--- Begin Supplied material ---

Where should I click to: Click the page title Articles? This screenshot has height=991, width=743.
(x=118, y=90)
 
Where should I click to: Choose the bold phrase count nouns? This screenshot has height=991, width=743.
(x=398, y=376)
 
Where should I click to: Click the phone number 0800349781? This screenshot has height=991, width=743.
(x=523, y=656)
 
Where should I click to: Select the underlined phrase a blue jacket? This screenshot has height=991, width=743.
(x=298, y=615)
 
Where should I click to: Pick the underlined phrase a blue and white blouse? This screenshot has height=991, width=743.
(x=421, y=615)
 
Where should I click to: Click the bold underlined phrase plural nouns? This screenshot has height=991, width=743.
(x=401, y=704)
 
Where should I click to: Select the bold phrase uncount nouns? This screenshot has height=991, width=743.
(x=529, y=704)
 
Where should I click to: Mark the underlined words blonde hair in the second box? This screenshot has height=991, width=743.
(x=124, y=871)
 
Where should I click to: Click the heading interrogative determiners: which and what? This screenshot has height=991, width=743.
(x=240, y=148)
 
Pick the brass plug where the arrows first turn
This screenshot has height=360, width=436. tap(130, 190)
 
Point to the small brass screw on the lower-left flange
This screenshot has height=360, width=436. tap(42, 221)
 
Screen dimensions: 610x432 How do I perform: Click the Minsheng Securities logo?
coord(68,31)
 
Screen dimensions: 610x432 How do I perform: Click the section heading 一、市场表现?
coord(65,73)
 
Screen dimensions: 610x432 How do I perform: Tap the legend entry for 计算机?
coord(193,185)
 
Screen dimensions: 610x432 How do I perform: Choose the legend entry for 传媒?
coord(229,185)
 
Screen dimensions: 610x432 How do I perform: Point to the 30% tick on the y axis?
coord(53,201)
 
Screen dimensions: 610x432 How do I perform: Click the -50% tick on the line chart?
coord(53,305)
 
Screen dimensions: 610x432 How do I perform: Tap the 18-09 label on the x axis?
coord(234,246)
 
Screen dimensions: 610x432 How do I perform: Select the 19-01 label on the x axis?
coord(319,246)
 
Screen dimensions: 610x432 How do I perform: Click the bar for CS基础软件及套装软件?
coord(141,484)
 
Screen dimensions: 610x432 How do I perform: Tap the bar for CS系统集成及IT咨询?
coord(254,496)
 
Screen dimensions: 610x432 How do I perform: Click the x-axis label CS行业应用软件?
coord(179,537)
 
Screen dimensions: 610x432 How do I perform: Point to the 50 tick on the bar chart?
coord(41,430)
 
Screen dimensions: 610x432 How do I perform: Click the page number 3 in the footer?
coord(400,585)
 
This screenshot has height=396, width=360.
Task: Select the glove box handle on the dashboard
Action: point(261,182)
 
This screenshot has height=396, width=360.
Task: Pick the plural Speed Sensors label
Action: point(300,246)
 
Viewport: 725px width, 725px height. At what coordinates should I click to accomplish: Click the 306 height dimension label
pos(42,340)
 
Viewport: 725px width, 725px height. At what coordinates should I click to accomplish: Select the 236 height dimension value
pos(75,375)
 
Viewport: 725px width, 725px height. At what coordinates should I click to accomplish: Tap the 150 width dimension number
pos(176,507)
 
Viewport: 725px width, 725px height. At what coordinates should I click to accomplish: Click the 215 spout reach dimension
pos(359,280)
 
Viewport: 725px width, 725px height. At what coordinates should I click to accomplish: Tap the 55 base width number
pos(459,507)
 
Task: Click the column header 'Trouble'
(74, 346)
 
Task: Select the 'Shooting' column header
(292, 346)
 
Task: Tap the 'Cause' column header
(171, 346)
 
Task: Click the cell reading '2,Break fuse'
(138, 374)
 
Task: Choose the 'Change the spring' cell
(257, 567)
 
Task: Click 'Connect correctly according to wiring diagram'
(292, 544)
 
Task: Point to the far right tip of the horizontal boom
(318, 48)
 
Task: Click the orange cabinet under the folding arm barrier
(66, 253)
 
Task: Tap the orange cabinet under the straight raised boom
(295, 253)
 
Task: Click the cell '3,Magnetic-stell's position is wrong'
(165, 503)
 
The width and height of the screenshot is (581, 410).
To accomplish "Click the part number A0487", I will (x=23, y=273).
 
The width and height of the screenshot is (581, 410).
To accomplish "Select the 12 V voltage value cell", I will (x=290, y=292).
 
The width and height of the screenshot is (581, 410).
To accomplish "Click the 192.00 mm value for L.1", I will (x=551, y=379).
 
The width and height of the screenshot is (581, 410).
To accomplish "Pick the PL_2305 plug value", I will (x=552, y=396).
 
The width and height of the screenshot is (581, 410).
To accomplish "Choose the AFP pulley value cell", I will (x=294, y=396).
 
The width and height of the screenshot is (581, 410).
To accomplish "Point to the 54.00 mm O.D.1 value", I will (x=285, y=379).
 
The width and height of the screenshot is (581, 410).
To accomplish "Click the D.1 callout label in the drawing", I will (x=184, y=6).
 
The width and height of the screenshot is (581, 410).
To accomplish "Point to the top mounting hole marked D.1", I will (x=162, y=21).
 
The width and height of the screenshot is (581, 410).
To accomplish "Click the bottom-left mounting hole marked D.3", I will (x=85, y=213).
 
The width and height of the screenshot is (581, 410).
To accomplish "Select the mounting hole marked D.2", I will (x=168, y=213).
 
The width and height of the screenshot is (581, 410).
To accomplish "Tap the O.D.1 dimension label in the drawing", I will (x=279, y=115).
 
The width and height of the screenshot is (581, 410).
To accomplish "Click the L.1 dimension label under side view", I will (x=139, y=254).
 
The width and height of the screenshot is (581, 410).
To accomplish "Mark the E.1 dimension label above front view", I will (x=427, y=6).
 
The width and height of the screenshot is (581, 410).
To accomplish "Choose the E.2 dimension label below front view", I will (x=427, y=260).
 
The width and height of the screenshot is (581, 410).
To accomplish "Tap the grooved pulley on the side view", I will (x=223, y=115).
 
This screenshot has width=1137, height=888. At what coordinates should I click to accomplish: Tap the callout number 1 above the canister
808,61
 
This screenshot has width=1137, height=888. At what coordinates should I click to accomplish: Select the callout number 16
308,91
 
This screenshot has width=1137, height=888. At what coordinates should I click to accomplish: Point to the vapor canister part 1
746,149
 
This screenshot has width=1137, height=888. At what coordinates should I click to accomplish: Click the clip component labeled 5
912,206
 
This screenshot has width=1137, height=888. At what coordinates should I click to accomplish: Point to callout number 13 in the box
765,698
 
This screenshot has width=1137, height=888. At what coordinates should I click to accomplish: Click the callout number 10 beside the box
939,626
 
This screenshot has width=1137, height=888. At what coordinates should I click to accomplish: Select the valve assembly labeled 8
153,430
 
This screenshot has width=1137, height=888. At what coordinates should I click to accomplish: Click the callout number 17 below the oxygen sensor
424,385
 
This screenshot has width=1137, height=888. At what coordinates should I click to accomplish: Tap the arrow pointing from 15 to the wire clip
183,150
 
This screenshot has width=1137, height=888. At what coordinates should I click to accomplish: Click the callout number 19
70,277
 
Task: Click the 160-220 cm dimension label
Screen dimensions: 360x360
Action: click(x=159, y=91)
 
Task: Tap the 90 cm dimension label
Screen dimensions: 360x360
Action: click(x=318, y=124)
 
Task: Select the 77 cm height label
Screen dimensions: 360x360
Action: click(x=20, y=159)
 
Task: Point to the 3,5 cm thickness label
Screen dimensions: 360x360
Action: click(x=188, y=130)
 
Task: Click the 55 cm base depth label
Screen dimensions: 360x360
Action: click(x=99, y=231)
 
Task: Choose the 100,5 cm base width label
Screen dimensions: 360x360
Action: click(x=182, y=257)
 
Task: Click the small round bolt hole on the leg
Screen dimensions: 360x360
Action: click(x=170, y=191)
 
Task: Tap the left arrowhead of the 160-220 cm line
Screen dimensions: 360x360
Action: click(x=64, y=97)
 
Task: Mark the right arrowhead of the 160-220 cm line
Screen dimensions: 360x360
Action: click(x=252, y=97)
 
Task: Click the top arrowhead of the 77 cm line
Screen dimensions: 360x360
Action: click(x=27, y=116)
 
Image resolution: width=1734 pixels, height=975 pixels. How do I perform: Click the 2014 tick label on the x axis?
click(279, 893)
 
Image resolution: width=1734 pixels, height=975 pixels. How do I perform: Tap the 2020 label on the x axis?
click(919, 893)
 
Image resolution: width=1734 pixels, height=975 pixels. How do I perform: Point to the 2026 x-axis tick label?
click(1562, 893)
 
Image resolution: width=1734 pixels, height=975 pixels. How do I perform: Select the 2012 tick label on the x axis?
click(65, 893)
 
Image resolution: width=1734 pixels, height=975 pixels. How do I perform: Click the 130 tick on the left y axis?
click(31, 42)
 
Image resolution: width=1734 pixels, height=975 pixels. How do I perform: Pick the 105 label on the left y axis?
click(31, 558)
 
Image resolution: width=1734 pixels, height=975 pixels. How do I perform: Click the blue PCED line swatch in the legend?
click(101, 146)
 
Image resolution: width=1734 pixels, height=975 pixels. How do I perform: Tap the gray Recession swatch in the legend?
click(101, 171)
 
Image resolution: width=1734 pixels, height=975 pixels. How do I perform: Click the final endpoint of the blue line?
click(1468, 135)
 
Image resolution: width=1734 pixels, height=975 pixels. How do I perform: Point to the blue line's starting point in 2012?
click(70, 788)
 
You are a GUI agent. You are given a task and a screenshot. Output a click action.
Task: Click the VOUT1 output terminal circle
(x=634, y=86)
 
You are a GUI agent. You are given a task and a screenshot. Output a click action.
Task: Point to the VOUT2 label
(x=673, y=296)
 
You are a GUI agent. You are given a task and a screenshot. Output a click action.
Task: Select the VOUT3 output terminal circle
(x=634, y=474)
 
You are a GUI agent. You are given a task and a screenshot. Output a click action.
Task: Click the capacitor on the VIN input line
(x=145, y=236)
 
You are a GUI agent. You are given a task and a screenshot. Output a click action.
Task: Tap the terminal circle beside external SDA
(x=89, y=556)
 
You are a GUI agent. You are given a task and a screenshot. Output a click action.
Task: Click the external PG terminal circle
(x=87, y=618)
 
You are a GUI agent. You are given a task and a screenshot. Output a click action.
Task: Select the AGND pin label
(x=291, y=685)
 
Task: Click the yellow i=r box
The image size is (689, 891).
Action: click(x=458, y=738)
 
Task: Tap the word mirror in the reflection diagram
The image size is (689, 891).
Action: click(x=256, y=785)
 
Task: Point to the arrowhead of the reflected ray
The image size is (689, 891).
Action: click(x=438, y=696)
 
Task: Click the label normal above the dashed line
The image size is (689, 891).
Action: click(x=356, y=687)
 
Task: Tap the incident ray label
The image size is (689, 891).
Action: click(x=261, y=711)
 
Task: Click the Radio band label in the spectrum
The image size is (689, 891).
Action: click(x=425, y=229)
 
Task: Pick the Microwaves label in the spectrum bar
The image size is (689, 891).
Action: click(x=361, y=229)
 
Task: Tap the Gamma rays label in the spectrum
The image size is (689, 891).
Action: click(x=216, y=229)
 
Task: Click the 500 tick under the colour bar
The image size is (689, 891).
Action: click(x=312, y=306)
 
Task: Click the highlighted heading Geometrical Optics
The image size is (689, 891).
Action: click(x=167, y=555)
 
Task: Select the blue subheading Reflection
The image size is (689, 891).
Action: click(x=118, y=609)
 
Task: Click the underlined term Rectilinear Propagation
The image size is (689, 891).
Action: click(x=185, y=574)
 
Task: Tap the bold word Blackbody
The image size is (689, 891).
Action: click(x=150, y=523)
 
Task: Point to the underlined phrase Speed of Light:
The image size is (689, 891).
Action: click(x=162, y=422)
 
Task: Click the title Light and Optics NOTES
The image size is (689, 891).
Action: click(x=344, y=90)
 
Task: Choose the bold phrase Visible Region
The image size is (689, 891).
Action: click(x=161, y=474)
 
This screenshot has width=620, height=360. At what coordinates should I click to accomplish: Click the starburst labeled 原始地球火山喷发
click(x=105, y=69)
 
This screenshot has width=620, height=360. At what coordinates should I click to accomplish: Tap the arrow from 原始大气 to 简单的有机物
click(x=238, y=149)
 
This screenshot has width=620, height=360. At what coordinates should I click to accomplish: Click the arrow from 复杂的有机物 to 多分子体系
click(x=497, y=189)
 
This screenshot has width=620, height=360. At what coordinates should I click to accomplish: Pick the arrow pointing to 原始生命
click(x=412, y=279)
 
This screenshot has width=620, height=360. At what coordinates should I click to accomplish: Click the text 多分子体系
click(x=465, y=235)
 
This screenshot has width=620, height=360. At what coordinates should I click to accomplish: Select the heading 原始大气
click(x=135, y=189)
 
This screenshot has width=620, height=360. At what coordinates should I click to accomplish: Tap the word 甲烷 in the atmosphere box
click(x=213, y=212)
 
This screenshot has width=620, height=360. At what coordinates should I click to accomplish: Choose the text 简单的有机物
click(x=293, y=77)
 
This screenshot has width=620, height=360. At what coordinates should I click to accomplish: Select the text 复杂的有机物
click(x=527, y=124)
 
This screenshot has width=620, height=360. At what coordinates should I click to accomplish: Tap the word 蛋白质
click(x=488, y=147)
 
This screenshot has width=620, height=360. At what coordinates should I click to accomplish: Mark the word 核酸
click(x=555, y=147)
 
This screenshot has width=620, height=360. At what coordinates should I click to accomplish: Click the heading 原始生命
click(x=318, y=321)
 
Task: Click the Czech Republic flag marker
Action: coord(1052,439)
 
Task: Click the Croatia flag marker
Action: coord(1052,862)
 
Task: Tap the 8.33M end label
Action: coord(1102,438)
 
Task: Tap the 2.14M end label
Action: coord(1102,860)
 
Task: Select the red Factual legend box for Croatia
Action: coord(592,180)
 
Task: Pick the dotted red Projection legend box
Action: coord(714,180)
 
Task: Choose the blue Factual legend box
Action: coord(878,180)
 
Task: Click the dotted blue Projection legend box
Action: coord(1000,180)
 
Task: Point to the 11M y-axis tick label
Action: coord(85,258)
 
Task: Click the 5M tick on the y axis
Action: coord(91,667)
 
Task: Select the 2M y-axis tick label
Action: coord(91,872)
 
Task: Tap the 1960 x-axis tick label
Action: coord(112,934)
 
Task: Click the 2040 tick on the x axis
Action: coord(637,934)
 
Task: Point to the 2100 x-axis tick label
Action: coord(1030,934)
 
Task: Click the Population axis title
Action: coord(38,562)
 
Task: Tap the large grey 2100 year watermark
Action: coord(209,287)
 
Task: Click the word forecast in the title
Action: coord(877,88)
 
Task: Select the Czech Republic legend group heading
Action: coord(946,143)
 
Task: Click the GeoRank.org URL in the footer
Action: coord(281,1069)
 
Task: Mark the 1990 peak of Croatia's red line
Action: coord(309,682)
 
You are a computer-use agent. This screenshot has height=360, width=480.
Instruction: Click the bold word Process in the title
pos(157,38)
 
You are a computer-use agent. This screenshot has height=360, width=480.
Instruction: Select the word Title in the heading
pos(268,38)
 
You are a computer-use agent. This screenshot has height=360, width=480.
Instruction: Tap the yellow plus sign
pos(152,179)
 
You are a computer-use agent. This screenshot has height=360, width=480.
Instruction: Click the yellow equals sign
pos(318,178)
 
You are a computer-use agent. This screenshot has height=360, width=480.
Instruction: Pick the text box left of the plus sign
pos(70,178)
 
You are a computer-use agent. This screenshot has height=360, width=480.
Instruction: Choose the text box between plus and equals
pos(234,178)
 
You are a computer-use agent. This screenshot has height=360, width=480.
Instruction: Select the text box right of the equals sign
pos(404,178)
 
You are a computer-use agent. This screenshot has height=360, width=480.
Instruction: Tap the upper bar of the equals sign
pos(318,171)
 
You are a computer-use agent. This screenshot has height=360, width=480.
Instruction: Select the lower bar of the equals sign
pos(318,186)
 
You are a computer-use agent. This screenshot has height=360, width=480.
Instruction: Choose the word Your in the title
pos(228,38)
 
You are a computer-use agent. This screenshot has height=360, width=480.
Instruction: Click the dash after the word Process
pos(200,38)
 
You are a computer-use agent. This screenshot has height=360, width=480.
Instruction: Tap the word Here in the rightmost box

--- End Supplied material ---

▶ **What needs to be done**:
Reproduce word for word the part of the records above that opens with the line containing "Task: Choose the bold phrase Visible Region" and closes with the line containing "click(x=238, y=149)".

▶ **Solved exercise**:
Task: Choose the bold phrase Visible Region
The image size is (689, 891).
Action: click(x=161, y=474)
 
This screenshot has width=620, height=360. At what coordinates should I click to accomplish: Click the starburst labeled 原始地球火山喷发
click(x=105, y=69)
 
This screenshot has width=620, height=360. At what coordinates should I click to accomplish: Tap the arrow from 原始大气 to 简单的有机物
click(x=238, y=149)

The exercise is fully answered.